Chapitre 18

Par Mimi

 

-       La grisaille qui s’installe, grinçait l’homme accoudé au comptoir devant son demi bien entamé.

Phil tournait dans ses mains le verre propre autour duquel il avait enroulé un torchon. Son regard perdu sur le trottoir mouillé au-dehors s’est replacé à l’intérieur vers l’habitué qui sirotait sa chope, goguenard.

-       C’est aussi bien, un jour l’un, un jour l’autre, a-t-il commenté en changeant de verre.

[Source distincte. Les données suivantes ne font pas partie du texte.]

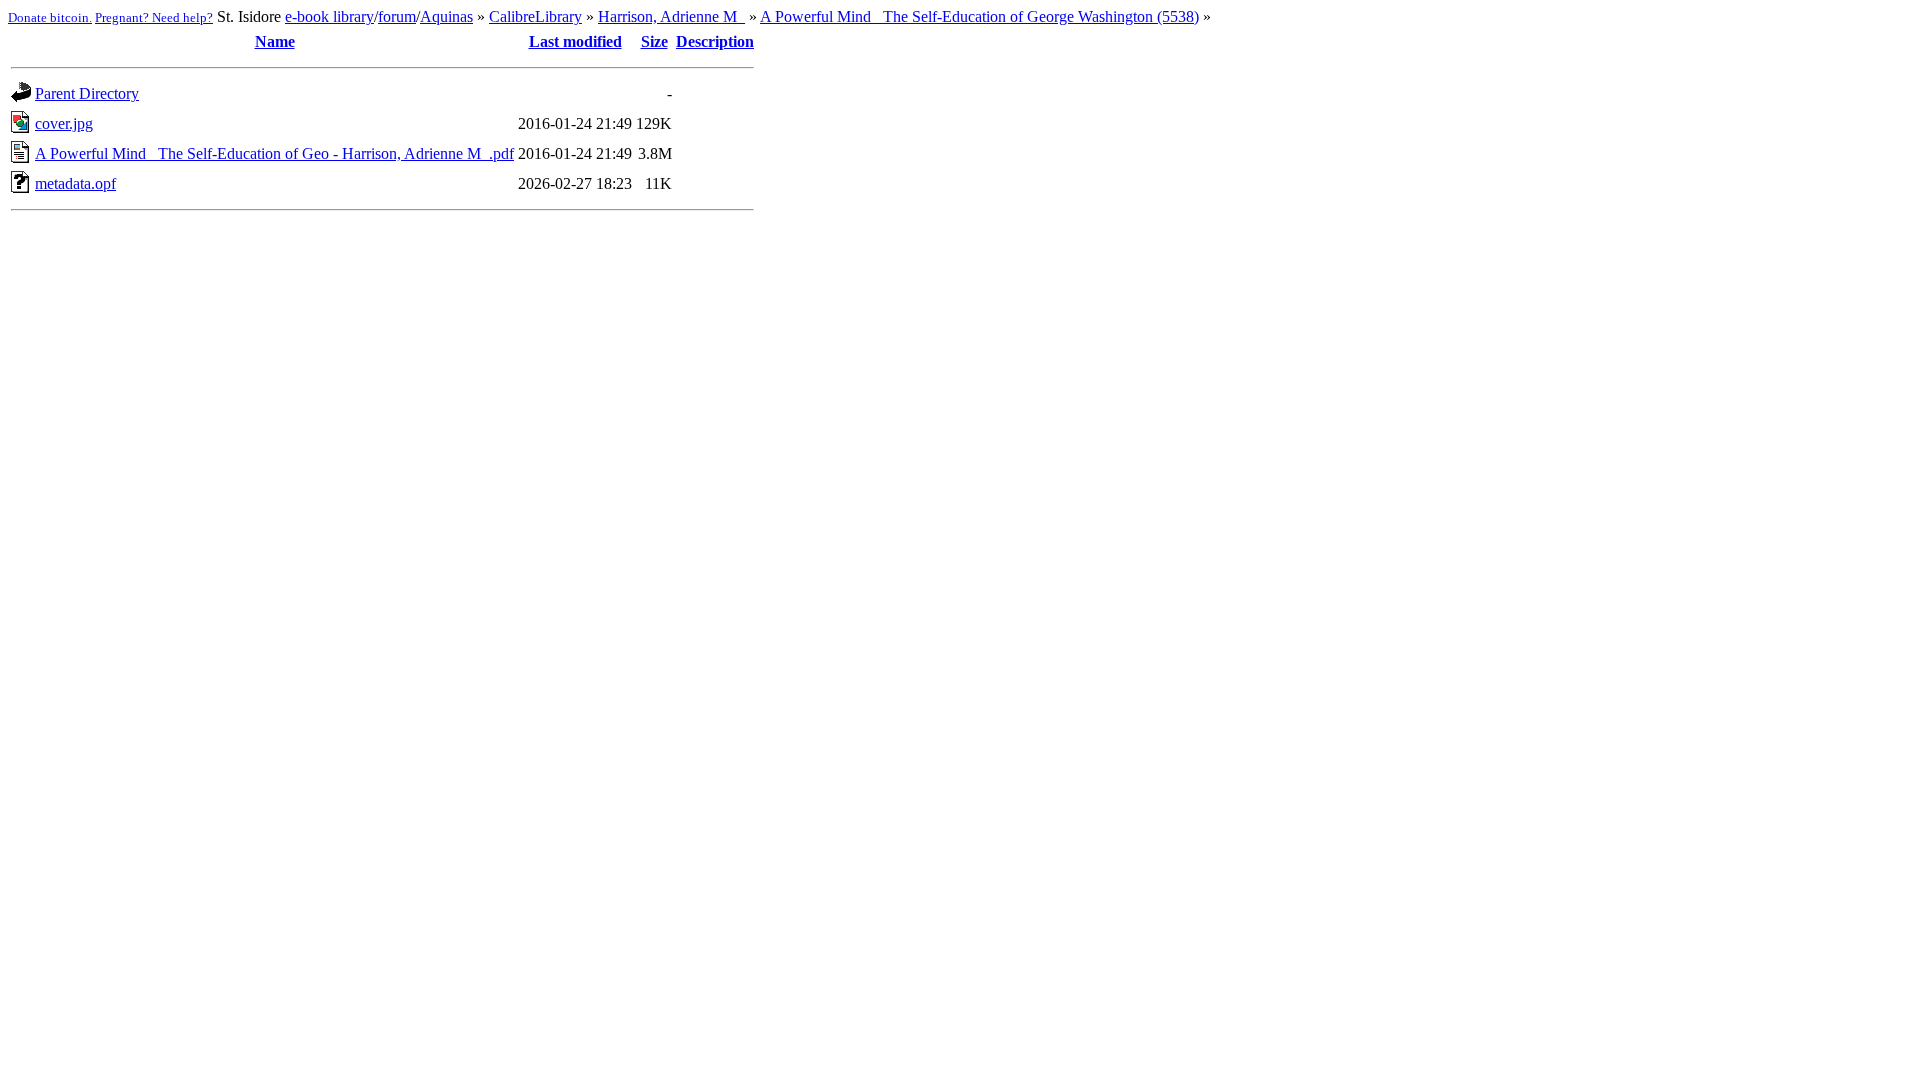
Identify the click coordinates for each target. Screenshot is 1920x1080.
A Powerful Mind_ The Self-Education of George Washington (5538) (979, 16)
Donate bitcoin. (50, 17)
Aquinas (446, 16)
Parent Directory (87, 93)
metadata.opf (75, 183)
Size (654, 41)
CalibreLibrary (535, 16)
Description (715, 41)
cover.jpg (64, 123)
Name (275, 41)
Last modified (575, 41)
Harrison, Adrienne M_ (671, 16)
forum (397, 16)
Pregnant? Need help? (154, 17)
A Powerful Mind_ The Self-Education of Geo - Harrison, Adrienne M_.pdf (274, 153)
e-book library (329, 16)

Les conversations tournaient toujours autour de la météo. Dans les trains, c’étaient les retards, dans les villes, la pluie et le beau temps. Lui s’en fichait pas mal des caprices du ciel, principalement en cet instant ; il se posait davantage de questions au sujet de Marion. C’était tout de même lui qui l’avait envoyée à la poursuite de Carole, bien qu’on ne puisse pas dire qu’elle soit partie contre son gré.

Il repensait à la conversation qu’ils avaient eue deux jours auparavant, la deuxième depuis son arrivée dans ce trou paumé au milieu des collines. Il n’était pas aussi persuadé que Carole laissait des indices pour être retrouvée. Il ne la connaissait pas comme ça.

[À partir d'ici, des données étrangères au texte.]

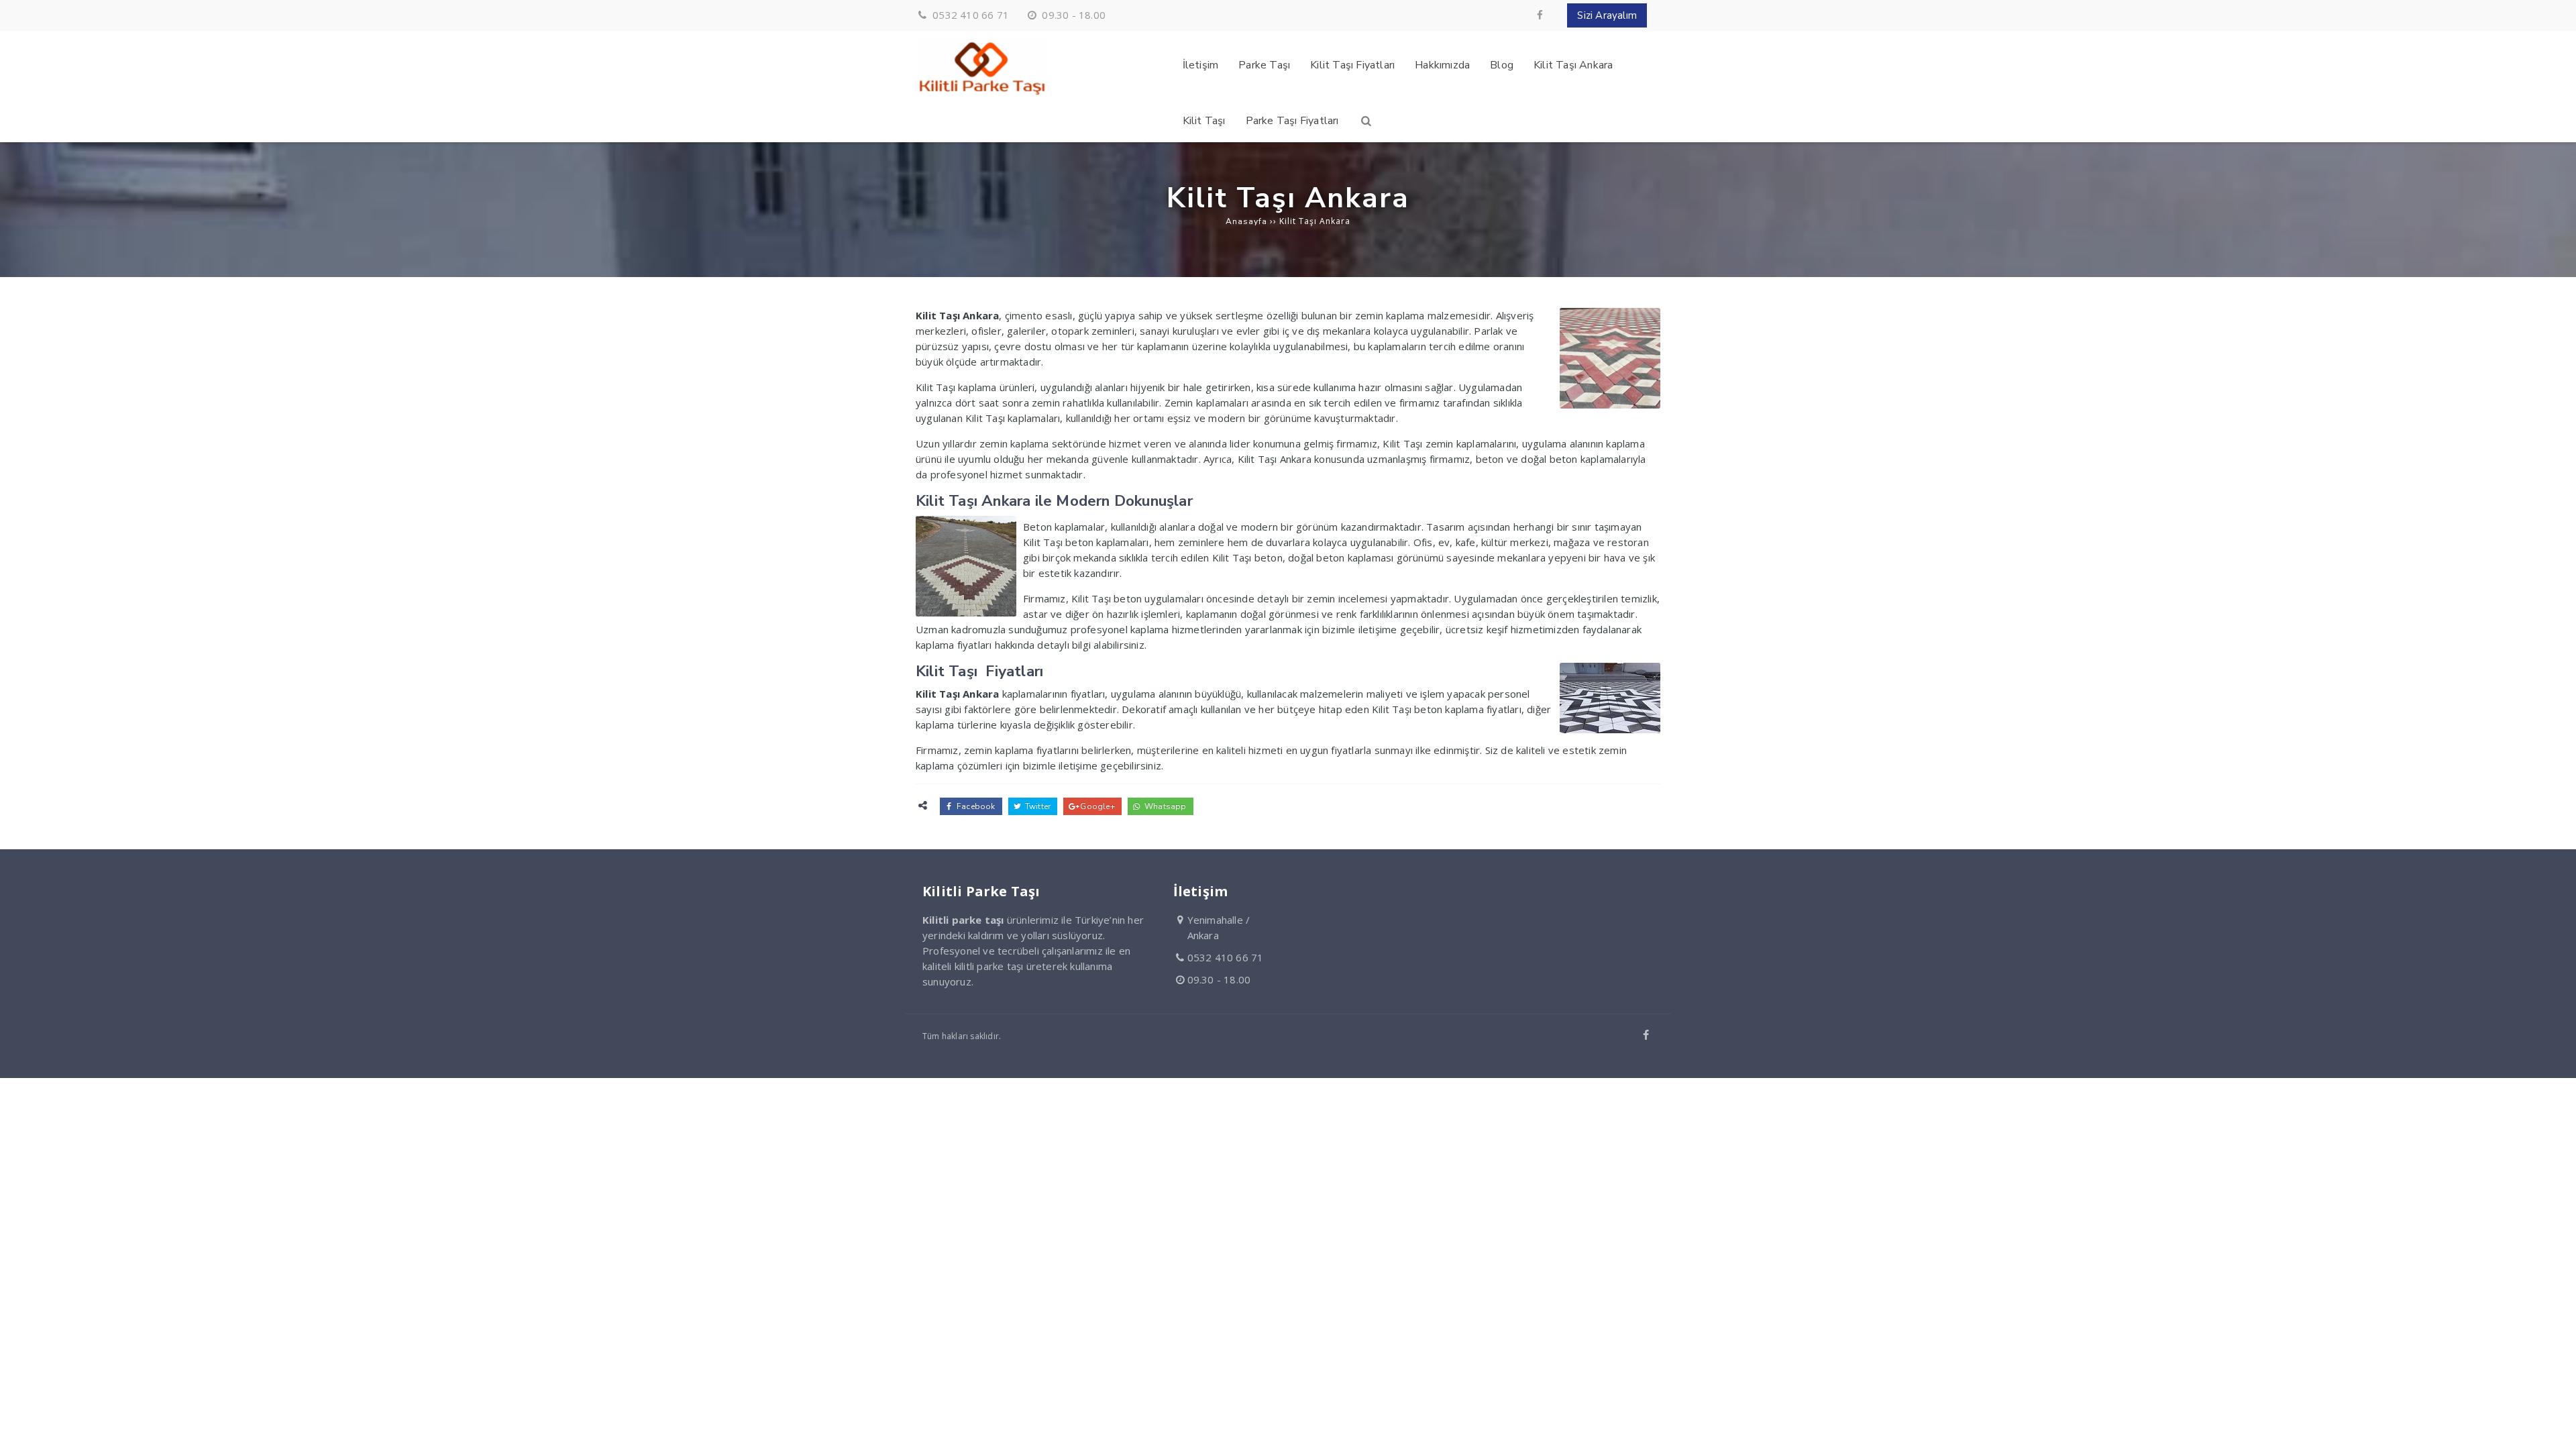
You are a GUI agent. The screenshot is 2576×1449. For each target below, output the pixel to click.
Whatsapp (1164, 806)
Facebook (975, 806)
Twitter (1037, 806)
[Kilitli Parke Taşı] (983, 92)
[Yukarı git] (2555, 1428)
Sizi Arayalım (1607, 15)
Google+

-       Alors pourquoi aurait-elle demandé à son amie hôtelière de poster cette carte, qui ne représente même pas le coin, à cette date précise ? avait souligné Marion.

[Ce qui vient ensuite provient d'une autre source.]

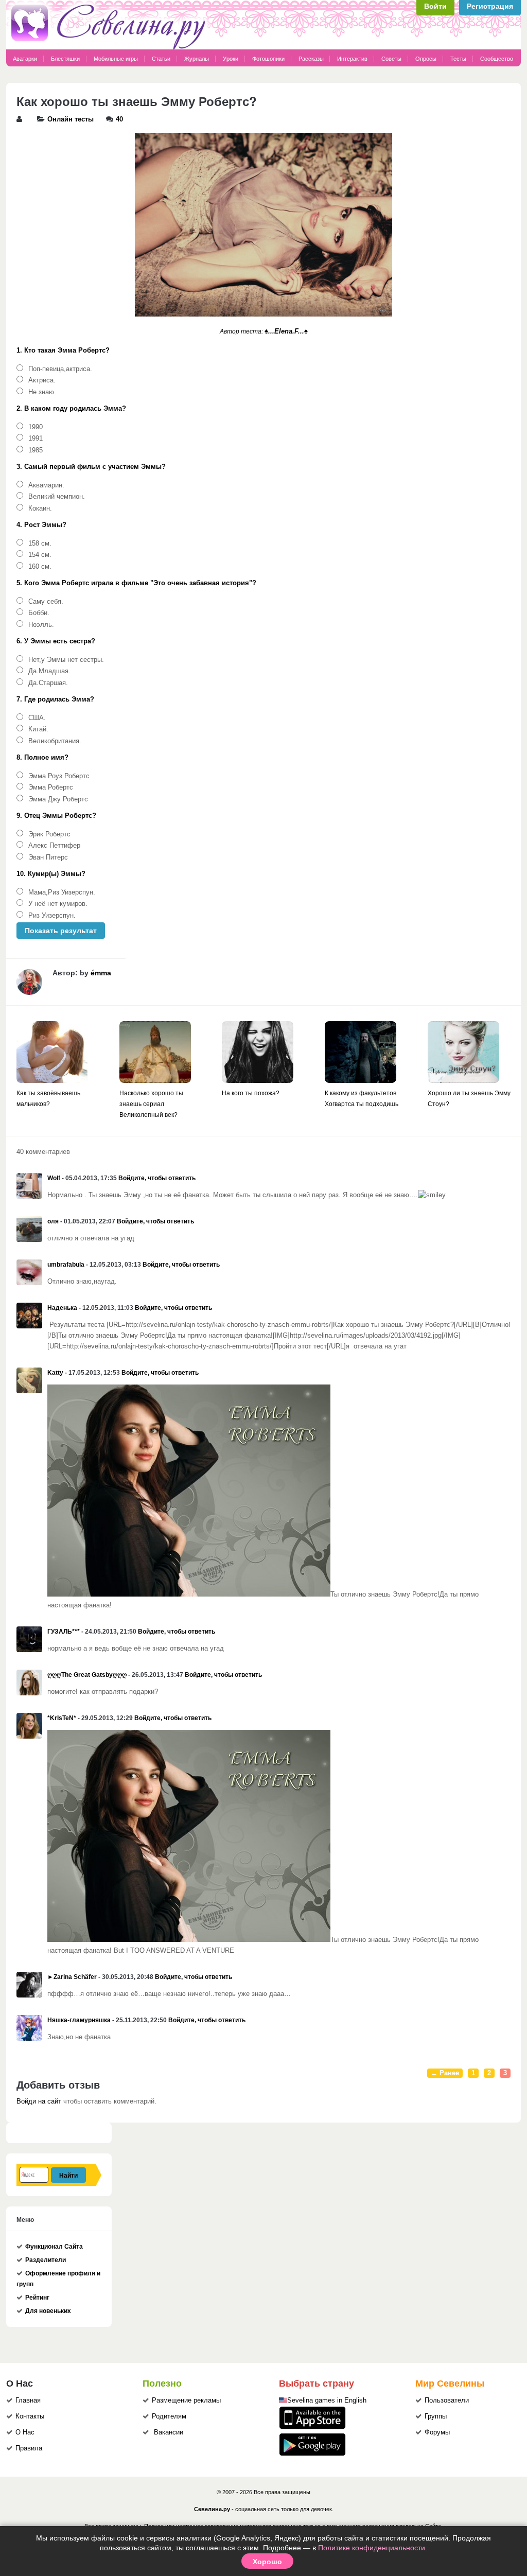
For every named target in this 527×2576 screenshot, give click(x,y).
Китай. (38, 729)
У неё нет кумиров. (57, 903)
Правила (28, 2448)
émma (101, 973)
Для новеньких (48, 2311)
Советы (391, 59)
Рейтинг (37, 2297)
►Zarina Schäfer (72, 1977)
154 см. (39, 554)
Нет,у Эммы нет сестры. (66, 659)
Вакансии (168, 2432)
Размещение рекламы (186, 2400)
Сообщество (496, 59)
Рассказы (311, 59)
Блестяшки (65, 59)
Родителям (169, 2416)
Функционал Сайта (54, 2246)
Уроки (230, 59)
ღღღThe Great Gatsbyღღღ (87, 1674)
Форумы (437, 2432)
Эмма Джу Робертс (58, 799)
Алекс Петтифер (54, 845)
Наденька (62, 1307)
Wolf (53, 1178)
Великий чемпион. (56, 496)
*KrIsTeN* (61, 1718)
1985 (35, 450)
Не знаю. (42, 392)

Phil avait soupiré. Il savait très bien ce qui avait dû se passer. Carole ne voulait pas qu’ils la localisent. Elle voulait sortir de leur vie et le leur faire savoir, ce qui était inquiétant. Il avait donc conseillé à Marion de rentrer, mais elle ne l’entendait pas de cette oreille. Difficile d’imaginer qu’à l’origine, c’était elle qu’il avait fallu convaincre de partir.

Les journées étaient plus longues depuis que le départ de Marion. Les soirées aussi. Phil n’aimait pas quand la maison était vide et sombre. Toutes les lumières qu’il allumait en rentrant n’apportaient qu’un semblant de vie pour remplacer la présence de Marion. Phil aurait bien aimé se dire qu’il valait mieux s’activer à connaître le sort de Carole plutôt que de rester sans rien faire, mais plus il y pensait et plus il s’en voulait de ne pas être parti avec Marion. Peut-être aurait-il pu la persuader de choisir un chemin moins incertain et moins dangereux.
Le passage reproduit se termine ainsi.